Signed-off-by: David Woods <dwoods@xxxxxxxxxx>
Reviewed-by: Chris Metcalf <cmetcalf@xxxxxxxxxx>
---
arch/arm64/Kconfig | 3 -
arch/arm64/include/asm/hugetlb.h | 4 +
arch/arm64/include/asm/pgtable-hwdef.h | 15 +++
arch/arm64/include/asm/pgtable.h | 30 +++++-
arch/arm64/mm/hugetlbpage.c | 165 ++++++++++++++++++++++++++++++++-
5 files changed, 210 insertions(+), 7 deletions(-)

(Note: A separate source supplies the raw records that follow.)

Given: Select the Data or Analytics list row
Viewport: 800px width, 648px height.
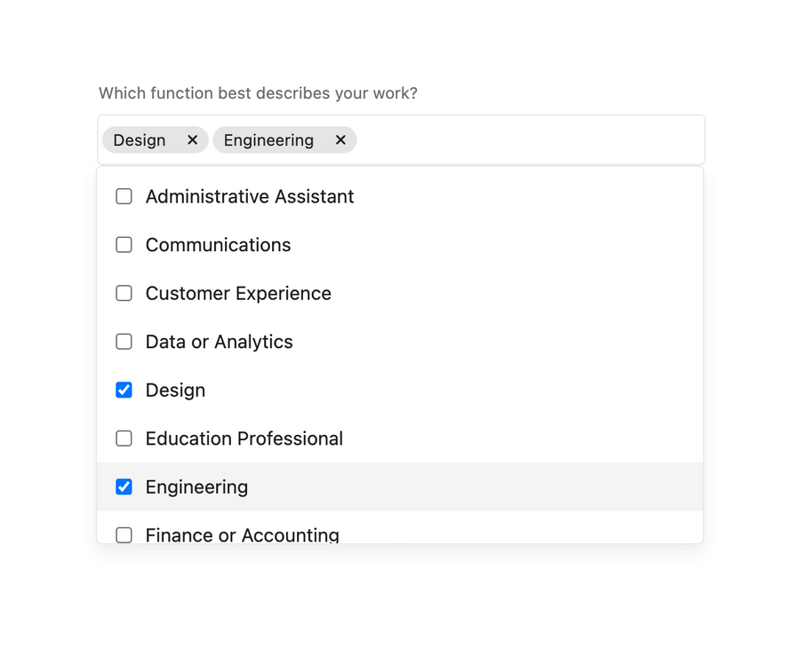Looking at the screenshot, I should click(x=300, y=341).
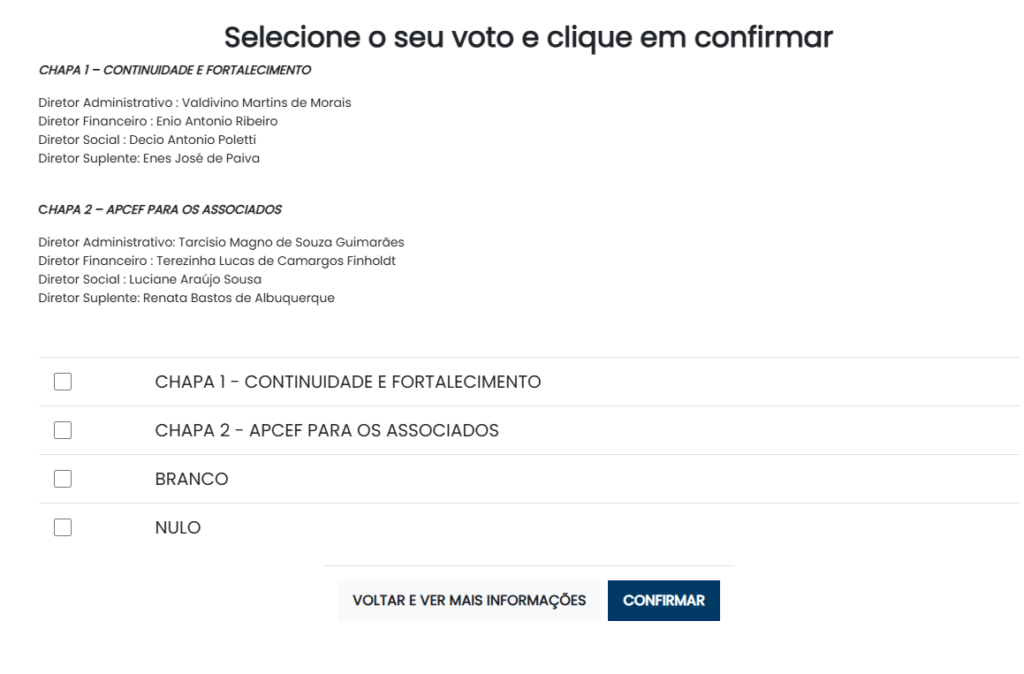This screenshot has height=674, width=1024.
Task: Check the NULO vote checkbox
Action: (63, 528)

diff --git a/arch/arm64/Kconfig b/arch/arm64/Kconfig
index 7d95663..8310e38 100644
--- a/arch/arm64/Kconfig
+++ b/arch/arm64/Kconfig
@@ -447,9 +447,6 @@ config HW_PERF_EVENTS
config SYS_SUPPORTS_HUGETLBFS
def_bool y
-config ARCH_WANT_GENERAL_HUGETLB
- def_bool y
-
config ARCH_WANT_HUGE_PMD_SHARE
def_bool y if !ARM64_64K_PAGES
diff --git a/arch/arm64/include/asm/hugetlb.h b/arch/arm64/include/asm/hugetlb.h
index bb4052e..e5af553 100644
--- a/arch/arm64/include/asm/hugetlb.h
+++ b/arch/arm64/include/asm/hugetlb.h
@@ -97,4 +97,8 @@ static inline void arch_clear_hugepage_flags(struct page *page)

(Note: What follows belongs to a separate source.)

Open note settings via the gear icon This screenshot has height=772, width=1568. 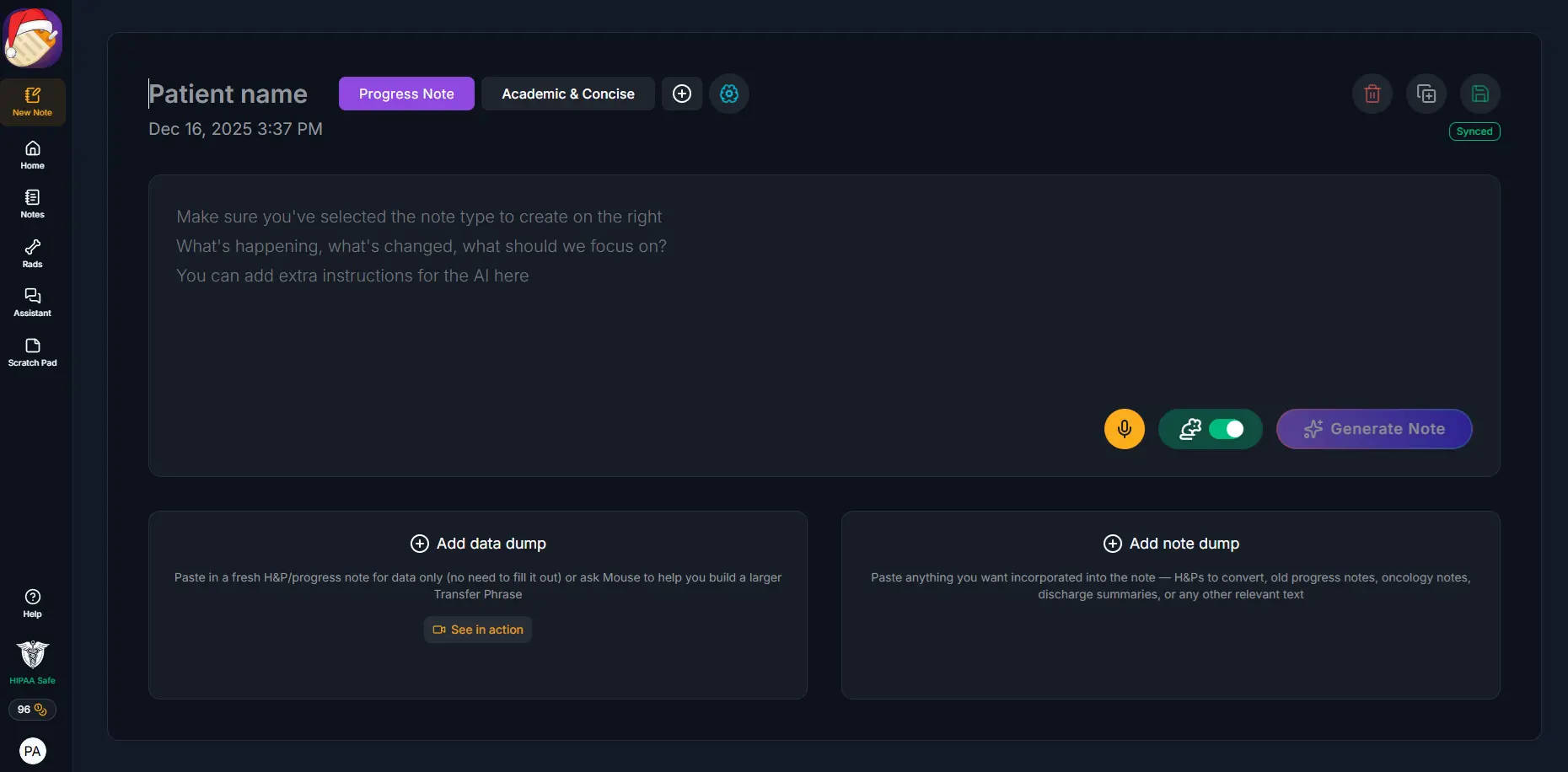(x=729, y=94)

clear_bit(PG_dcache_clean, &page->flags);
}
+extern pte_t arch_make_huge_pte(pte_t entry, struct vm_area_struct *vma,
+ struct page *page, int writable);
+#define arch_make_huge_pte arch_make_huge_pte
+
#endif /* __ASM_HUGETLB_H */
diff --git a/arch/arm64/include/asm/pgtable-hwdef.h b/arch/arm64/include/asm/pgtable-hwdef.h
index 24154b0..da73243 100644
--- a/arch/arm64/include/asm/pgtable-hwdef.h
+++ b/arch/arm64/include/asm/pgtable-hwdef.h
@@ -55,6 +55,19 @@
#define SECTION_MASK (~(SECTION_SIZE-1))
/*
+ * Contiguous large page definitions.
+ */
+#ifdef CONFIG_ARM64_64K_PAGES
+#define CONTIG_SHIFT 5
+#define CONTIG_PAGES 32
+#else
+#define CONTIG_SHIFT 4
+#define CONTIG_PAGES 16
+#endif
+#define CONTIG_PTE_SIZE (CONTIG_PAGES * PAGE_SIZE)

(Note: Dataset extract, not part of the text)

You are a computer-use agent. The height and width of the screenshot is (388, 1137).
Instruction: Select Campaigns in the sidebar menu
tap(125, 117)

+#define CONTIG_PTE_MASK (~(CONTIG_PTE_SIZE - 1))
+
+/*
* Hardware page table definitions.
*
* Level 1 descriptor (PUD).
@@ -83,6 +96,7 @@
#define PMD_SECT_S (_AT(pmdval_t, 3) << 8)
#define PMD_SECT_AF (_AT(pmdval_t, 1) << 10)
#define PMD_SECT_NG (_AT(pmdval_t, 1) << 11)
+#define PMD_SECT_CONTIG (_AT(pmdval_t, 1) << 52)
#define PMD_SECT_PXN (_AT(pmdval_t, 1) << 53)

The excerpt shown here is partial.